▸ Records for the exercise
+ + +

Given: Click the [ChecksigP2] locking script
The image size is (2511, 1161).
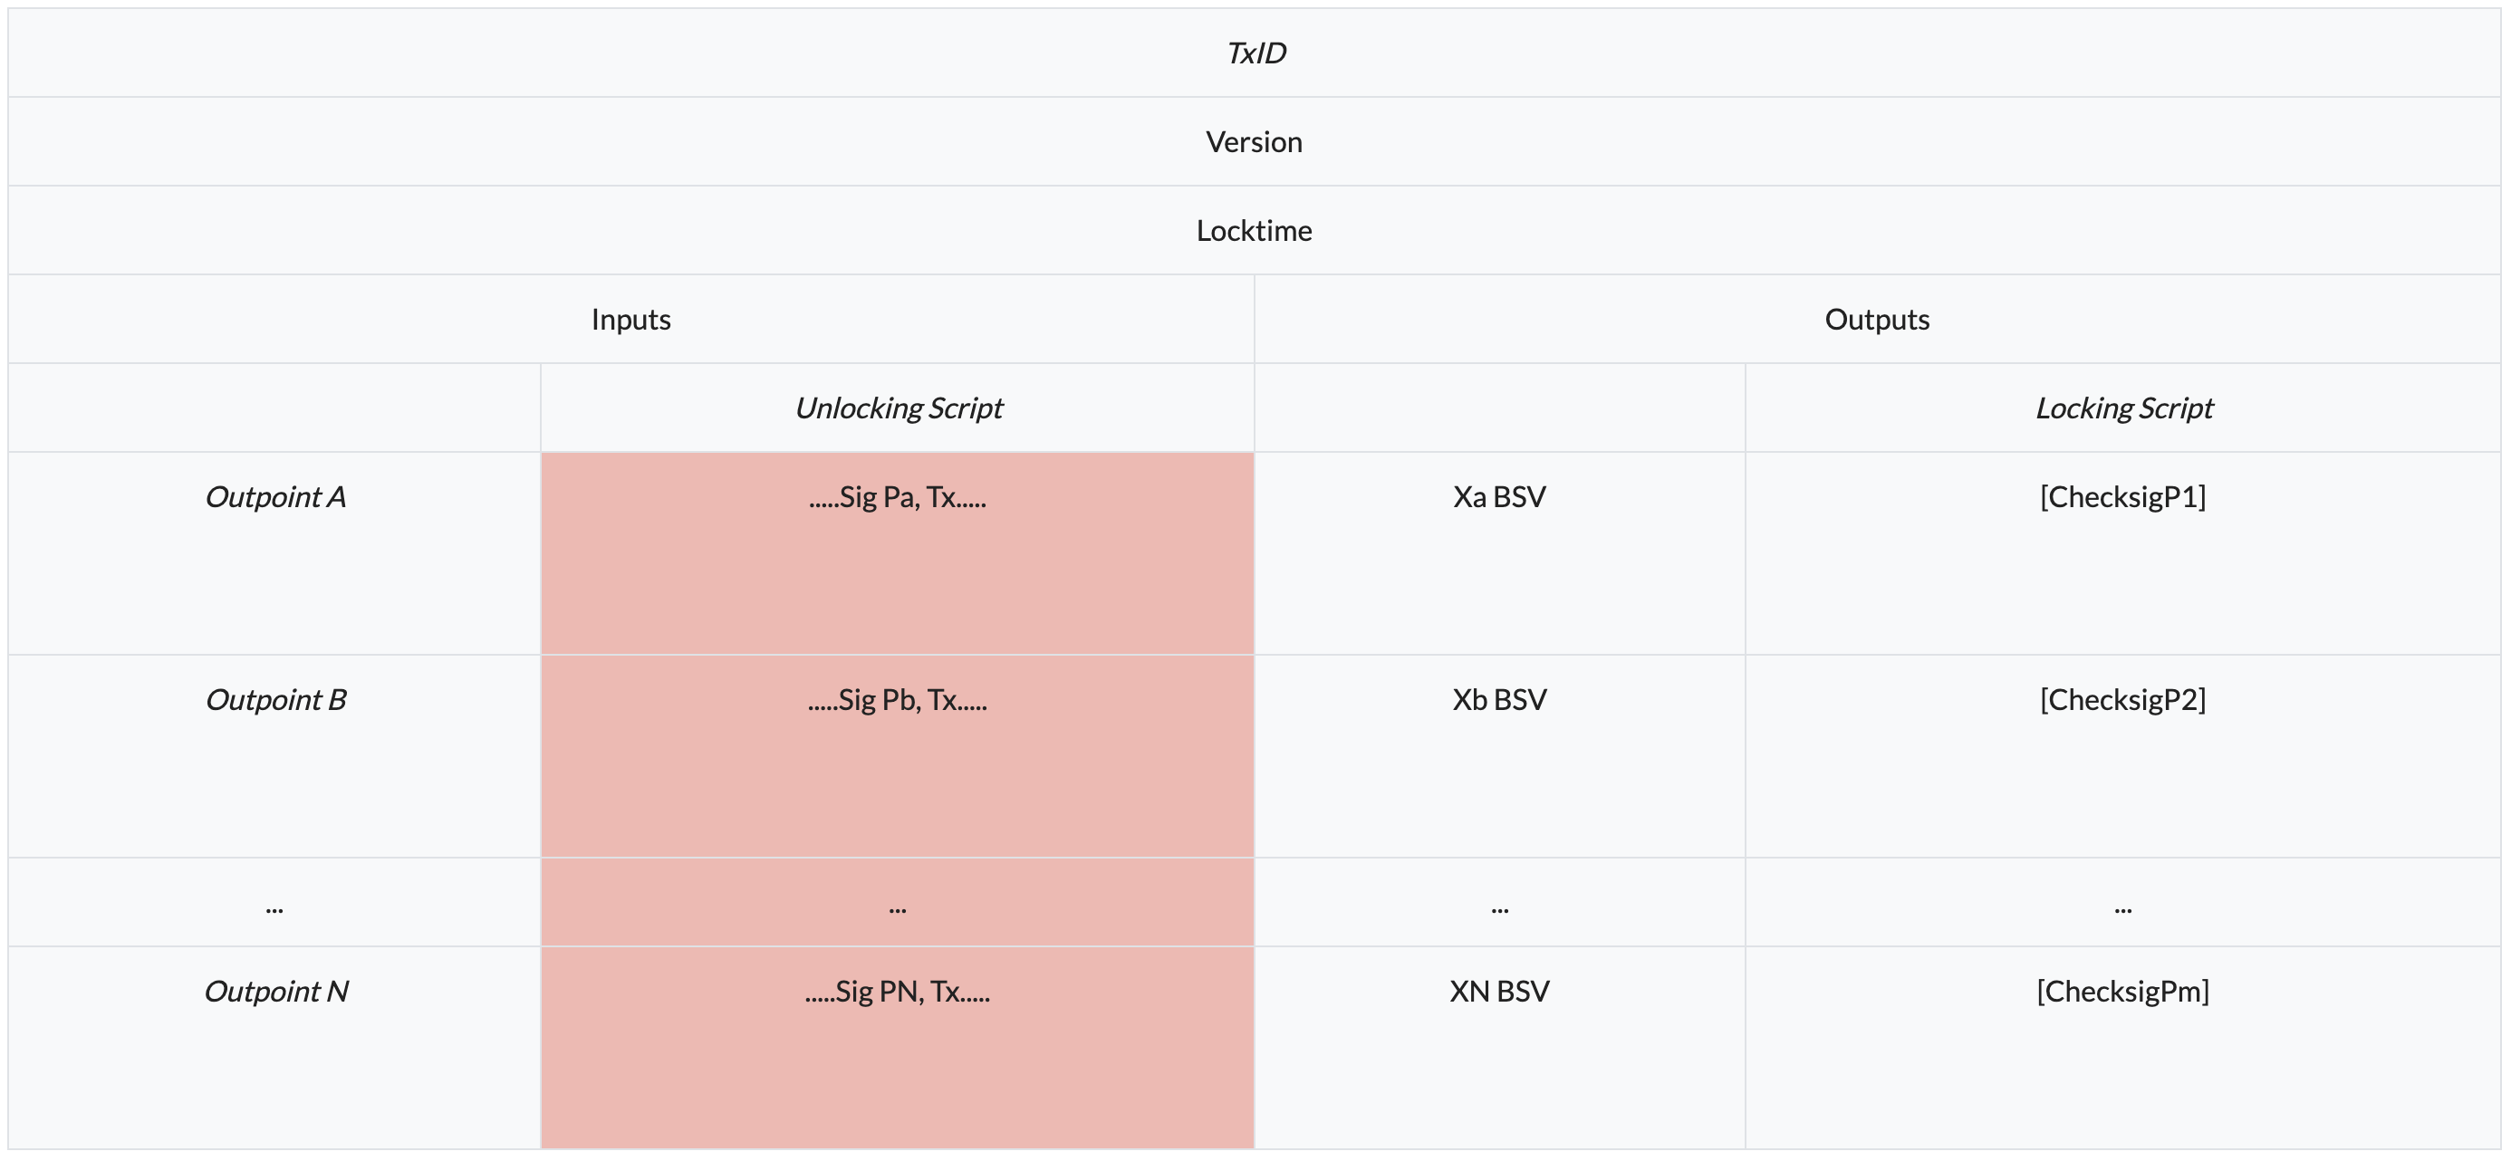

+ + +

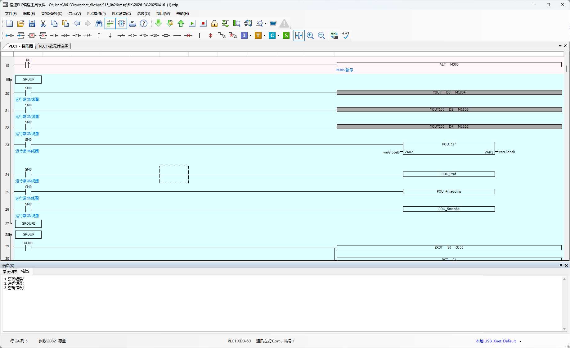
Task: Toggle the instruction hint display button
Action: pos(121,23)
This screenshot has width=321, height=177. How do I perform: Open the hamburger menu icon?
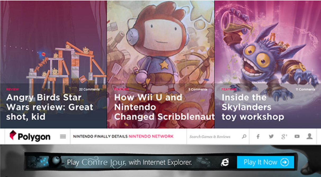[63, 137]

+ + +

Word for word, restate the lines of the listing above starting at the line with "Given: Click the [ChecksigP2] locking script" and ending at the line with "The image size is (2511, 1161).", and nothing outside them.

Given: Click the [ChecksigP2] locking script
The image size is (2511, 1161).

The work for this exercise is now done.